#### [ABOUT THIS TASK]
Begin with the first line of the entries below. Copy each line exactly, stopping after the one that contains "Given: Open link".

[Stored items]
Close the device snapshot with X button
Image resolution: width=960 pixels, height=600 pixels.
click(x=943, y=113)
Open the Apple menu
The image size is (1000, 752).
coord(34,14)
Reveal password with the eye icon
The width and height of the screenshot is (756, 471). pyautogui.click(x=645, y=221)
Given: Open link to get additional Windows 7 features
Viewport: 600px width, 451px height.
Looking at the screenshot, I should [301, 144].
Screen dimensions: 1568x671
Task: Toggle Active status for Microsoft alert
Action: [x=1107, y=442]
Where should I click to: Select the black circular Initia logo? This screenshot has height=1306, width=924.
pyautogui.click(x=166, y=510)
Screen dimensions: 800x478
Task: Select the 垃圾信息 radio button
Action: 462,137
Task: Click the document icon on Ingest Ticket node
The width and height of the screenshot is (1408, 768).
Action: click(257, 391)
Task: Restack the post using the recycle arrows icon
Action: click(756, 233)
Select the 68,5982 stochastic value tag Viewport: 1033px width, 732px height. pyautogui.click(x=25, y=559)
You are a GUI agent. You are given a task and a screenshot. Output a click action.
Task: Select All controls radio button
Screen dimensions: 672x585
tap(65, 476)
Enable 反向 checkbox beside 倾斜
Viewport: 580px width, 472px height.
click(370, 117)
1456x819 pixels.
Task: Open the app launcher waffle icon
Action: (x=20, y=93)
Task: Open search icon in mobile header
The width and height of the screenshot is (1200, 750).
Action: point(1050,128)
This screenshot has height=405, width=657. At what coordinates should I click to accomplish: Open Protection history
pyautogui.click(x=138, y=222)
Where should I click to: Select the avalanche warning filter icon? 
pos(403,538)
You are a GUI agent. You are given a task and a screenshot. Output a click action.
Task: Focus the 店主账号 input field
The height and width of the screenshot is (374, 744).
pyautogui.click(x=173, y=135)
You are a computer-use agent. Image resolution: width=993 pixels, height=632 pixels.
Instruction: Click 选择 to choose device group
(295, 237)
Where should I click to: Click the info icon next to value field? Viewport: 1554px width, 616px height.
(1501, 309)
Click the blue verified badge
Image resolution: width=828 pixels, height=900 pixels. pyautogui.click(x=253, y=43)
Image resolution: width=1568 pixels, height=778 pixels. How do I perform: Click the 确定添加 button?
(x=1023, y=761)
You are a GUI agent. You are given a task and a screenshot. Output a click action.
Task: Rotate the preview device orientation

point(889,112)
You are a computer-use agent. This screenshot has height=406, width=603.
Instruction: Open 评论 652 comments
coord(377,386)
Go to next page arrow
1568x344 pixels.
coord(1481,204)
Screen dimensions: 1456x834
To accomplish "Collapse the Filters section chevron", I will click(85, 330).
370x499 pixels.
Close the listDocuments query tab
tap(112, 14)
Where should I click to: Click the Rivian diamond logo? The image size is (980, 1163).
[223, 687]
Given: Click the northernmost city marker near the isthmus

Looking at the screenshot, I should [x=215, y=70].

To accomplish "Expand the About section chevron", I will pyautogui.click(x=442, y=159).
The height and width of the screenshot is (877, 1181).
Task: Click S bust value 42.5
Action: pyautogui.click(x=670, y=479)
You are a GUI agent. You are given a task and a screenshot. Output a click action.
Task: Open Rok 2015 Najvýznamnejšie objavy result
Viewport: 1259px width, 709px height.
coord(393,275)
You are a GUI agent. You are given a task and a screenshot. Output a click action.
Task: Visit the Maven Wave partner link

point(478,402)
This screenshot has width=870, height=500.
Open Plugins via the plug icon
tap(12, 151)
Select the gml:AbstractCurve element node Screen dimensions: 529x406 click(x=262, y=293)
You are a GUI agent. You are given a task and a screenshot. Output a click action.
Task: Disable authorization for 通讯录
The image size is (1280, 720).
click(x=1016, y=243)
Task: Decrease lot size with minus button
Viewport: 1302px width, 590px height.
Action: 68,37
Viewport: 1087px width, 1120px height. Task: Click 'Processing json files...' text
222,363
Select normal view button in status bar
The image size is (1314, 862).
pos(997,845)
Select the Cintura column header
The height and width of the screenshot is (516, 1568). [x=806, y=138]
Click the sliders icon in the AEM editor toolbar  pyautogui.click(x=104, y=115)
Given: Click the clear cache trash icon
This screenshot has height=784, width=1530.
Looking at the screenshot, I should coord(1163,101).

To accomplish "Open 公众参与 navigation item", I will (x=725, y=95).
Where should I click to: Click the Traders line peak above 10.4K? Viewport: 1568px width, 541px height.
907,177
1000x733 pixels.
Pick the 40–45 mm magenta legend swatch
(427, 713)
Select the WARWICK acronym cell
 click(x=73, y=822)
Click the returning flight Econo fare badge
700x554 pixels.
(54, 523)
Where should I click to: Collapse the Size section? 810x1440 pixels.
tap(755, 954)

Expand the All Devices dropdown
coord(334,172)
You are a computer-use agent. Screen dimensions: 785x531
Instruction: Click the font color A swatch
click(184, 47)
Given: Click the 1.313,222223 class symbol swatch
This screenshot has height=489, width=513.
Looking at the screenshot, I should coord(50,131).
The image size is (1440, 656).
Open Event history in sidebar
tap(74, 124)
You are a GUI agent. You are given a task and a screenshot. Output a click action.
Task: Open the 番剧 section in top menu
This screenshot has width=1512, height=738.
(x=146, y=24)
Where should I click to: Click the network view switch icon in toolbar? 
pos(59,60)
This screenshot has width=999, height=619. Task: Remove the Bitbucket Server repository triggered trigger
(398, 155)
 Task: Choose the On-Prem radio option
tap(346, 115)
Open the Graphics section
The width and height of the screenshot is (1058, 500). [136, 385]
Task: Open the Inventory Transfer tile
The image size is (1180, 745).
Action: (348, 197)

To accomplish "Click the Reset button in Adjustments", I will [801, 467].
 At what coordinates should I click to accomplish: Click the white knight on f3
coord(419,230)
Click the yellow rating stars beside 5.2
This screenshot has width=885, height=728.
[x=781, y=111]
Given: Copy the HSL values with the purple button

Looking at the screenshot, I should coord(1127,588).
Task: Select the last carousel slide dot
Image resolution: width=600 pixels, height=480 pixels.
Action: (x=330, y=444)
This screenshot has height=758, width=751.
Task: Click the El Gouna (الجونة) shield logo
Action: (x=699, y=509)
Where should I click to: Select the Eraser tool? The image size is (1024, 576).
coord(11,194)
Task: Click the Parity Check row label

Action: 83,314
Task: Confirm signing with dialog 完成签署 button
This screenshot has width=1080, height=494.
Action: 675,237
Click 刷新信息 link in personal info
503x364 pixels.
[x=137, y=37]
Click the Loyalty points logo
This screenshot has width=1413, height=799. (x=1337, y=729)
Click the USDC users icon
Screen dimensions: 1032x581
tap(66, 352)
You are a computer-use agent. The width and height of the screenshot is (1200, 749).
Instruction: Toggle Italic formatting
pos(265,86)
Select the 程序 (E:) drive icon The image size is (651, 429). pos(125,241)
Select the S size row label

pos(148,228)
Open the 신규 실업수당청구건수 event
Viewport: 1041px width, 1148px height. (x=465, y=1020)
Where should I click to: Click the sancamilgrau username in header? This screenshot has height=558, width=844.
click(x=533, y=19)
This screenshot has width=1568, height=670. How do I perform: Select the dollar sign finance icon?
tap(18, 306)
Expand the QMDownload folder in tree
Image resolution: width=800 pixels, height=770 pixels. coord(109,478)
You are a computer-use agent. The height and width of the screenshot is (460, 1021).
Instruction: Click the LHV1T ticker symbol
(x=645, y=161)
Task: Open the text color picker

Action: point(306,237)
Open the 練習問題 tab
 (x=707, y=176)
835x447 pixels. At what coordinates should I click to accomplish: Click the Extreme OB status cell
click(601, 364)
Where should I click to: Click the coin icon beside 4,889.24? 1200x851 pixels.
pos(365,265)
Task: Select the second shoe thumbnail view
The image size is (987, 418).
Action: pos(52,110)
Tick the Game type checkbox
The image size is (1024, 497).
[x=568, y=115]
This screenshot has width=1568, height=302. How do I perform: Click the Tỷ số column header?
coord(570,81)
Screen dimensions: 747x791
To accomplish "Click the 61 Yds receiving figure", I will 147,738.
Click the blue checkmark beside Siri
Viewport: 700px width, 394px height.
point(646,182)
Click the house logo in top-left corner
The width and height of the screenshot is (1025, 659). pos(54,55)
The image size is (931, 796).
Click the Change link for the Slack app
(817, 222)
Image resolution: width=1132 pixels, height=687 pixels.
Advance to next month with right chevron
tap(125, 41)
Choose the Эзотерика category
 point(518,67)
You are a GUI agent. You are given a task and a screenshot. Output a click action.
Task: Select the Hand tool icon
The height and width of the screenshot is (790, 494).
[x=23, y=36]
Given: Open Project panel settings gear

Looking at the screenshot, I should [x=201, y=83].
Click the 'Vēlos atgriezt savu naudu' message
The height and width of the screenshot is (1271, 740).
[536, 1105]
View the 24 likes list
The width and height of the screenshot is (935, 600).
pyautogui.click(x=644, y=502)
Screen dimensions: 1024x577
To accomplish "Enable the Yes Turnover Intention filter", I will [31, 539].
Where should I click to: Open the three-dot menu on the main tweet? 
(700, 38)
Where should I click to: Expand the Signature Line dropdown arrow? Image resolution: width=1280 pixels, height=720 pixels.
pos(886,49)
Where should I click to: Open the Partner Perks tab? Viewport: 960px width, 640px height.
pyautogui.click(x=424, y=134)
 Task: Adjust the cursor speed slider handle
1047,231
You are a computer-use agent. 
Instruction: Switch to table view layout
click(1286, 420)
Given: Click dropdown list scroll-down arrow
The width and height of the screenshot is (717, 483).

#### [ANSWER TO THIS TASK]
Close the device snapshot with X button
Image resolution: width=960 pixels, height=600 pixels.
click(x=943, y=113)
Open the Apple menu
The image size is (1000, 752).
coord(34,14)
Reveal password with the eye icon
The width and height of the screenshot is (756, 471). pyautogui.click(x=645, y=221)
Given: Open link to get additional Windows 7 features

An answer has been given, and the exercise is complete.